> [Given problem] Starting with the line that contains "Switch to the 列权限 tab" and going on through the line that contains "I will pos(1367,805).", give these lines again with "screenshot" swapped for "screen capture" and nothing else changed. Return only those lines.
---------- Information shown ----------
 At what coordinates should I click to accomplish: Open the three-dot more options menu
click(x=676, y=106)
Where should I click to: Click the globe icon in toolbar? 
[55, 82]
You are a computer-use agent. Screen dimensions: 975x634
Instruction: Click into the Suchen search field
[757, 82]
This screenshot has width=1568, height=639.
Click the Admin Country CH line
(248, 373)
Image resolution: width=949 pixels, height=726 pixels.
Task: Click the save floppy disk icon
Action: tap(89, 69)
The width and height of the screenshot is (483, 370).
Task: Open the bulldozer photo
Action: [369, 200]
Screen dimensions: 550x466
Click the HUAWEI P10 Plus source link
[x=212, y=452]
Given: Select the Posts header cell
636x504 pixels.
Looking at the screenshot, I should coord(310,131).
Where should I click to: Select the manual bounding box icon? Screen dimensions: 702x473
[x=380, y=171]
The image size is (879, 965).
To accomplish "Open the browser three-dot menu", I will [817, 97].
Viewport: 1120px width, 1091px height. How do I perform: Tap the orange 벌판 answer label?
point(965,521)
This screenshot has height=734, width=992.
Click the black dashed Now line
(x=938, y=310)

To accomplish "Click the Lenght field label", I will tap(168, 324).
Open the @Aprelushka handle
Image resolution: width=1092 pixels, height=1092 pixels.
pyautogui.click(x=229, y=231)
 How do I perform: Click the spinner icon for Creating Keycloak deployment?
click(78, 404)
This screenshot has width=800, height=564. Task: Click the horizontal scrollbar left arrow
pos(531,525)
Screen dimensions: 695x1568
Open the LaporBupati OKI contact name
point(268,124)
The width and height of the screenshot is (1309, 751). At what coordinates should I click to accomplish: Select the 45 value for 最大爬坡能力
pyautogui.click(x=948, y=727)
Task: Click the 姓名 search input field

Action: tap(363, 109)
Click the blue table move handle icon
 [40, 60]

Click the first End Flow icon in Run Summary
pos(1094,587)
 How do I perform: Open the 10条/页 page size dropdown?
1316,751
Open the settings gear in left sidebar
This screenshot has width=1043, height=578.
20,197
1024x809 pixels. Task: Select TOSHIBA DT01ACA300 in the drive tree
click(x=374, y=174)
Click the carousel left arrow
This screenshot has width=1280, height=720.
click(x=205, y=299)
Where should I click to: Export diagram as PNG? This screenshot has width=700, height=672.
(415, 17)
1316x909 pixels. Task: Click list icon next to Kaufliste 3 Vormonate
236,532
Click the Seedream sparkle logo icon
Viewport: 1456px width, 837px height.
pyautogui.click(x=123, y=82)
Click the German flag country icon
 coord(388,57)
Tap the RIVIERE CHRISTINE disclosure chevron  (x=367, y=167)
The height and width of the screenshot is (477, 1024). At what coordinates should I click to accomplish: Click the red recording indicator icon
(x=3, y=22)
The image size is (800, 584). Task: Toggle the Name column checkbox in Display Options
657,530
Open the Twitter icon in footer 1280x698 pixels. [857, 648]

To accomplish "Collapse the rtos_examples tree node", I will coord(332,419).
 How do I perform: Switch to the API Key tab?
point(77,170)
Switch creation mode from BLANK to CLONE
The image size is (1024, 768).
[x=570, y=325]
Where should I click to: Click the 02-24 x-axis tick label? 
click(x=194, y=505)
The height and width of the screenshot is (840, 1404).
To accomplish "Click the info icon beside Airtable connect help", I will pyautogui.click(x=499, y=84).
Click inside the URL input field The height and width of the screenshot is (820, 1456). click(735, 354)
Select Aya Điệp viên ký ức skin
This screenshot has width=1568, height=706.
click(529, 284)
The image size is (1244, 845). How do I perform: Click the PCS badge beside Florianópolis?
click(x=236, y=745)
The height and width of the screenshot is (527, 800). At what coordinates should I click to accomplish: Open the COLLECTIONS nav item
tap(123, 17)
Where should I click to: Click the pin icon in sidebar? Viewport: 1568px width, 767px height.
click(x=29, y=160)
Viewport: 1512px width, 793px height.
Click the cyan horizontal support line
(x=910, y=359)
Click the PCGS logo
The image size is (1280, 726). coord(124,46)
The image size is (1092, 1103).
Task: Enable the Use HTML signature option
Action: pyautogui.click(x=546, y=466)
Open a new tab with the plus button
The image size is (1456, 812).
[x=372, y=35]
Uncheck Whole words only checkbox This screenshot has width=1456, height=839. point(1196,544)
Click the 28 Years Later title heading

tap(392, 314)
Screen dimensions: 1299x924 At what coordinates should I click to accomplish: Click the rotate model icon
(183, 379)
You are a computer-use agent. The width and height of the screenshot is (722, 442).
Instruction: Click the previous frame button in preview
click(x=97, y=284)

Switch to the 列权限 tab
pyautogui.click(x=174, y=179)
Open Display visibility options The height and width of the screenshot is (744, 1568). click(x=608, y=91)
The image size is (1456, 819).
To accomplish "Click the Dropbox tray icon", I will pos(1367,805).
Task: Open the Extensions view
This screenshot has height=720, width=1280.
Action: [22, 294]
----------
> [Answer below]
Switch to the 列权限 tab
pyautogui.click(x=174, y=179)
Open Display visibility options The height and width of the screen capture is (744, 1568). click(x=608, y=91)
The image size is (1456, 819).
To accomplish "Click the Dropbox tray icon", I will pos(1367,805).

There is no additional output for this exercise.